«¡Nunca permitas que la lealtad ni la bondad te abandonen! Átalas alrededor de tu cuello como un recordatorio. Escríbelas en lo profundo de tu corazón»
Proverbios. 3:3, NTV
John Hobhouse podía ver que su amigo estaba desconsolado por la pérdida de su perro. El gran perro Terranova peludo había contraído rabia, y el amigo había cuidado bondadosamente del perro sin temor a contraer la enfermedad él mismo. John escribió este poema para reconocer los sentimientos de su amigo por su mascota:
«Cerca de este lugar están depositados los restos de uno que poseía gran belleza sin vanidad, fuerza sin insolencia, coraje sin ferocidad, y todas las virtudes del hombre sin sus vicios. Esta alabanza, que sería adulación sin sentido si describiera cenizas humanas, es solo un justo tributo a la memoria de Boatswain, un perro».
Incluso si prefieres a los gatos, tienes que admitir que los perros tienen un montón de buenas cualidades.
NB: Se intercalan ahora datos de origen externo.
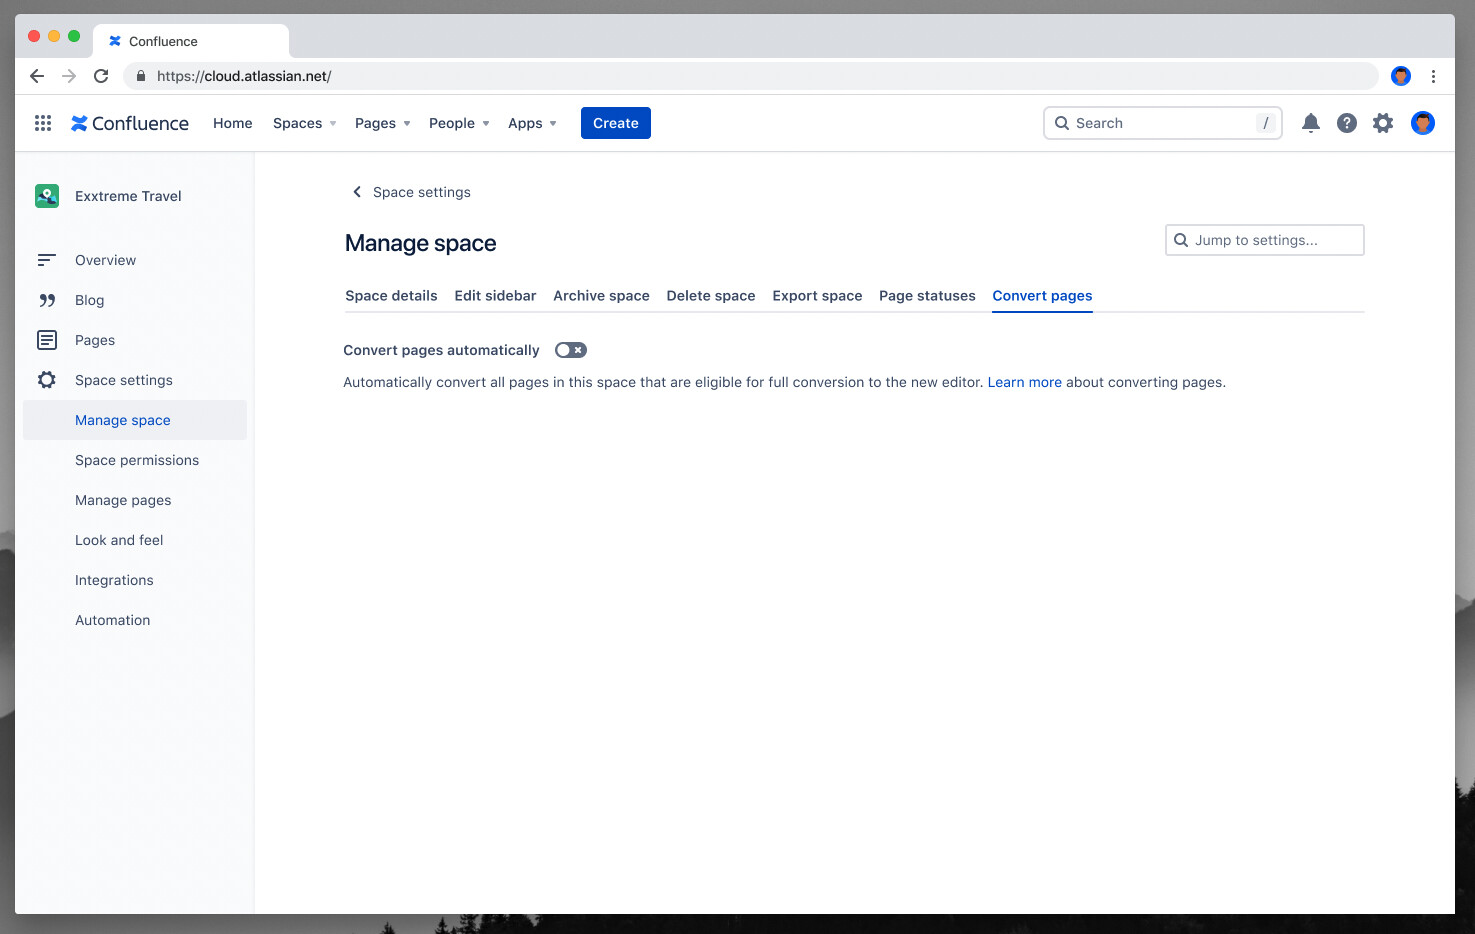
Task: Click your profile avatar
Action: pyautogui.click(x=1422, y=122)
Conozco uno que llevó a una familia a la iglesia.
Honey era una perra mestiza de color… digamos, miel. Cuando el clima estaba cálido, ella caminaba con sus dueños hasta la ruta. Y en una de esas caminatas, conoció a Fred, un Basset Hound. A Honey le gustaba el viejo Fred y la manera graciosa en que caminaba con sus patas cortas. Cada vez que lo veía, paraba para sociabilizar un poco. Por supuesto, los dueños de Honey y Fred también aprovechaban la oportunidad para conversar.
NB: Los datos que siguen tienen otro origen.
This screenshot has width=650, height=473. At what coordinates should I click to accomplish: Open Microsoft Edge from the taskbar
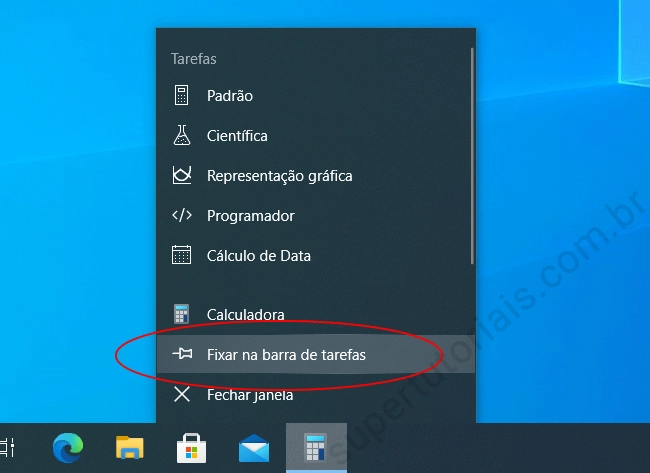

Un verano, el dueño de Honey les preguntó si alguno de los niños de la casa de Fred quería asistir a la colonia bíblica de vacaciones. Los dueños de Fred aceptaron la invitación. Fueron a la iglesia y, al finalizar la semana de la colonia, se sintieron completamente a gusto. Así que se quedaron y se bautizaron.
Sería bueno copiar algunas de las cualidades admirables de los perros. Deberíamos ser amigables y leales. Pero no intentes ladrarle al cartero. Eso sería extraño.